「純子って相原と付き合っているんだよな」
いつの頃からかみんなの間でそういうことになっていた。
学校で二人だけでいると誰かが冷やかしに来ていた。
男子が工場に立てこもったとき、トランシーバーから聞こえてくる相原の声を聞くだけでホッとした。

「相原はいいな心配してくれる彼女がいて。

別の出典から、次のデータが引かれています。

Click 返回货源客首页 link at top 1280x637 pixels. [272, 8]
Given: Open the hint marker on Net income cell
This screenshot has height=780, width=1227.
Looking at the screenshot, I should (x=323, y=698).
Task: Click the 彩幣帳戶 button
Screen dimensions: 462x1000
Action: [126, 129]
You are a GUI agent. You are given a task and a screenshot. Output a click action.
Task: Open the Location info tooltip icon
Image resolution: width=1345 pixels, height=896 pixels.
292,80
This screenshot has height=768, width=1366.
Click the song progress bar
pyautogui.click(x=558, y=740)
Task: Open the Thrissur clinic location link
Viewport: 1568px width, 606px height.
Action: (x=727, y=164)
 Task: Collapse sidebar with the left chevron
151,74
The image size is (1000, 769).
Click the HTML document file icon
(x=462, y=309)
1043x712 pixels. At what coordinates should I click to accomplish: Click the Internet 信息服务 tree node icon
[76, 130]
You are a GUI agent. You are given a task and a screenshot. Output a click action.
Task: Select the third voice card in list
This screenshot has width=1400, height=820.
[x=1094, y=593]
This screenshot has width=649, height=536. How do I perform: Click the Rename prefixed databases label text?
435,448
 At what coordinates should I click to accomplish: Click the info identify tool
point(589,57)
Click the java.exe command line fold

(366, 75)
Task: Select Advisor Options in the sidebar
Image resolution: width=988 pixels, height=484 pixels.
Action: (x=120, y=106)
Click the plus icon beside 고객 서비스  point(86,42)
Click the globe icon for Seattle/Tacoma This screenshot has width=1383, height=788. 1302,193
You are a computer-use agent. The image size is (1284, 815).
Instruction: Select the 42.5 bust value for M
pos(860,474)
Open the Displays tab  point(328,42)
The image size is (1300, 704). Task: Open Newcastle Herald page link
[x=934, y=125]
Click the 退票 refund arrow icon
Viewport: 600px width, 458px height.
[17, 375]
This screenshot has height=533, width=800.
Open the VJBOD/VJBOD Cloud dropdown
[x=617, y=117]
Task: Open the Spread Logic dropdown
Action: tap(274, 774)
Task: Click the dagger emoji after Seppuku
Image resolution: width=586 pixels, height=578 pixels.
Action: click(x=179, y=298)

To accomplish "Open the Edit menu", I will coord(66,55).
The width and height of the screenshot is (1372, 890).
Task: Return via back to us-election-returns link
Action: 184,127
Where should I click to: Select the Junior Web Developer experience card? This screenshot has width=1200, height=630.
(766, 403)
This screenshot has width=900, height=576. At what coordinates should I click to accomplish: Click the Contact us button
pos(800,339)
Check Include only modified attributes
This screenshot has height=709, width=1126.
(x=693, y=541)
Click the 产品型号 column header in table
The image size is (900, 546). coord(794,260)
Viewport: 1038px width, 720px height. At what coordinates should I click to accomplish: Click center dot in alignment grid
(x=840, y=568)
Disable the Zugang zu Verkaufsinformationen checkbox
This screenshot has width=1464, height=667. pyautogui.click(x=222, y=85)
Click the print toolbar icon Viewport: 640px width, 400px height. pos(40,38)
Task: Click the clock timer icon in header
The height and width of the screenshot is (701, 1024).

」
「だったら痩せろよ!デブ」
笑い声が工場内に響く。

つかず離れずただ一緒にいるだけの関係。
誕生日にはプレゼントを上げ、バレンタインにはチョコをあげる。
見ててほほえましいそんな関係。
そんな関係に変化ができたのはルミが相原に送った手紙。
内容は好きだからお兄さん代わりになってくださいというものだった。
それ以来純子はルミはもちろん相原からも距離を置くようになった。

「最近、相原くんとはどう?」
ひとみがはなしかけてきた。
「う~んぼちぼち・・・・」
「なんか煮え切らないね。どうしたの?」
ここ最近の事を友人に洗いざらい話すと、つかえていたものが取れたようなそんな感じがした。
相原徹という人間は確かに好きだ。でもそれは恋愛とは違う好きという感情、それを周りが勝手にカップルにはやしたてたのだ。